長い間読みたいと思っていた、ジョージ・オーウェルの「1984年」をようやく読破しました。
非常に重い内容の小説でしたが…感想を書いてみます。
「1984年」のザックリとしたあらすじ
「1984年」は、イギリスの作家ジョージ・オーウェルが1949年に発表した小説です。
タイトル通り1984年の世界を描いていますが、1949年に発表しているので、35年後の世界を空想した未来小説です。
そしてよく言われるように、ディストピア小説の王道です。
「1984年」で描かれるディストピアは、全体主義の管理社会です。
人々は生活や思想を監視カメラによって四六時中監視され、一党独裁で政権を握る党から危険人物だと見なされると、逮捕され、存在を抹消されてしまいます。
存在を抹消されることは<蒸発>と呼ばれますが、ただ処刑されるだけではなく、生きていたという事実さえ無かったことにされるという徹底ぶりです。

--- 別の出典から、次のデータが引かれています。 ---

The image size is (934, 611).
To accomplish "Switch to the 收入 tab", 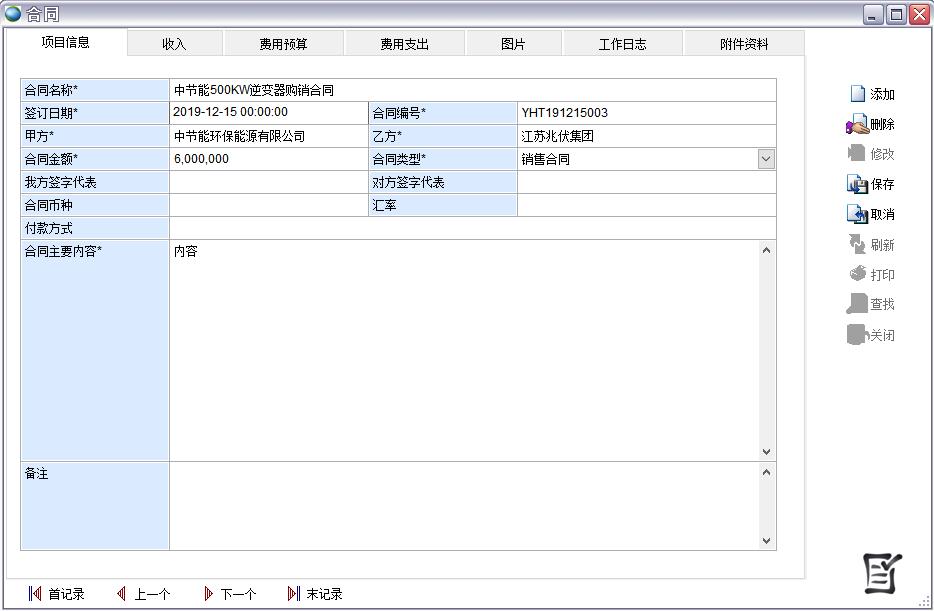I will (174, 44).
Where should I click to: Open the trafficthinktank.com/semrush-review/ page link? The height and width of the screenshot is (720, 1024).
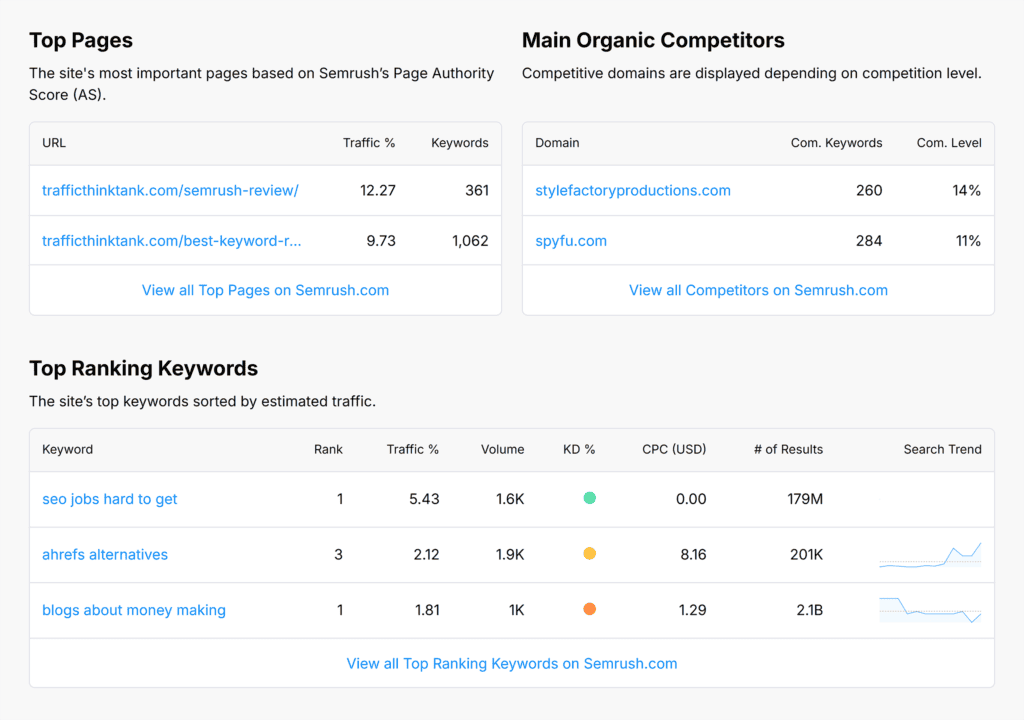point(170,190)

なぜそんなことがまかり通るかというと、党は過去の出来事を自分たちに都合よく改ざんするシステムを作り上げているのです。
「典型的なディストピア小説」という印象を受けるかもしれませんが、「1984年」では全体主義の管理社会が細かく設定されていて、その一つ一つの設定が非常に興味深いです。
全体主義的な動きが世界で起こった時に、ベストセラーとして読まれる理由がわかります。
「1984年」のネタバレなしのザックリとした感想
で、実際に「1984年」は読んで面白いの?
…というシンプルな質問に、ネタバレなしでザックリとした感想を答えてみます。
実はこのような名作に対して言いづらいのですが、ぶっちゃけ小説としてはそれほど面白いとは感じなかったです。
私はオーウェルのもう一つの代表作「動物農場」も、期待ほどは面白く感じなかったので、オーウェル作品はあまり合わないのかもしれません。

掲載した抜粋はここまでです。